Für Samtgemeindebürgermeister Werner Otten kommt die massive Kritik an Verwaltung und Politik nicht überraschend. Herr Hinck sei schließlich in der Börde ein bekannter Mann. Und er fügt hinzu: "Die Schließung einer Gaststätte - wo auch immer - ist zunächst einmal bedauerlich. Dies gilt natürlich im Besonderen dann, wenn sich der Standort im Ortskern eines Dorfes befindet." Leider werde im Fall der Schließung des Gasthauses Hinck versucht, die Ursachen woanders zu finden. Otten: "Dass möglicherweise auch eigene Fehler eine Rolle spielen, bleibt unbeachtet." Auch Otten hält sich mit Kritik nicht zurück. "Ich habe den Eindruck, dass man irgendwie Bodenhaftung und Realitätssinn verloren hat."

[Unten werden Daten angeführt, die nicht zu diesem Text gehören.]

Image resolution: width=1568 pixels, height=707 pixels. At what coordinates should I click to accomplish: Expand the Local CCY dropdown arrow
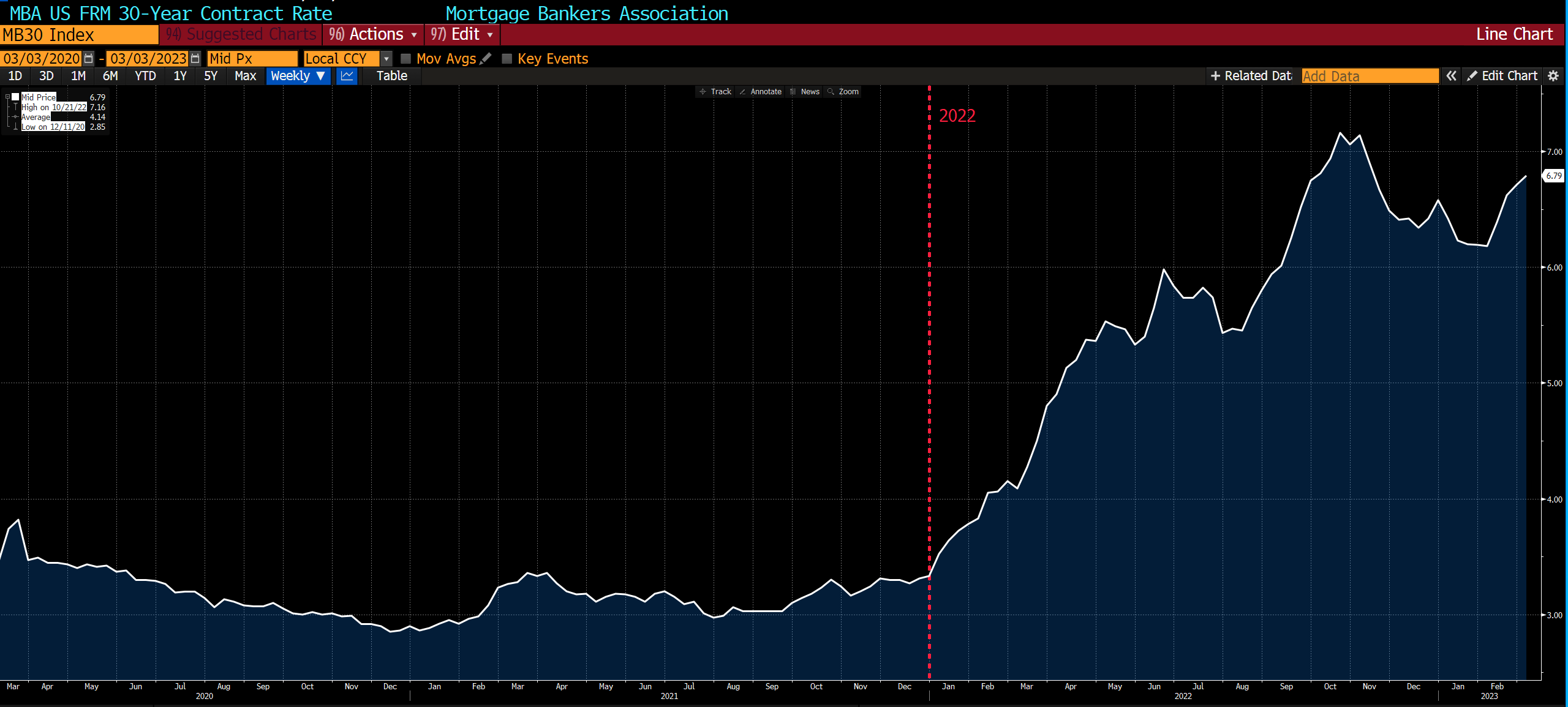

Schließlich sprechen die Fakten für sich, so der Bürgermeister. "Wenn von ursprünglich 47 Kegelclubs nur noch 16 Clubs im Gasthof Hinck ihrem Hobby nachgehen, hat dieses doch Ursachen. Es wurden keine 31 Clubs aufgelöst, sondern einige sind auf andere Stätten in der Umgebung ausgewichen." Otten kann sich eine dröge Bemerkung nicht verkneifen. "Das Bördehuus verfügt jedenfalls über keine Kegelbahn."
Und dann setzt er noch einen drauf: "Es stellt sich doch die Frage, warum die meisten Familienfeiern nicht im Gasthaus Hinck, sondern im Gasthaus Hölling stattfinden. Das Bördehuus als Ursache vorzuschieben, ist nicht nur unredlich, sondern geht an der Realität vorbei."
Die Samtgemeinde und die Gemeinde werden sich auf das Schwarze-Peter-Spiel nicht einlassen, versichert er. Zu den Diskussionen in zahlreichen Lamstedter Vereinen, dass möglicherweise die Gastlichkeit im Hause Hinck fehle, mochte Otten sich so direkt nicht äußern.
Einen Zweifel an seiner Meinung über die Vorgehensweise von Friedrich Hinck lässt er trotzdem nicht. "Der Gast ist nun mal König und keine Aktie", so Otten mit einem Seitenhieb auf den ehemaligen Börsenmakler.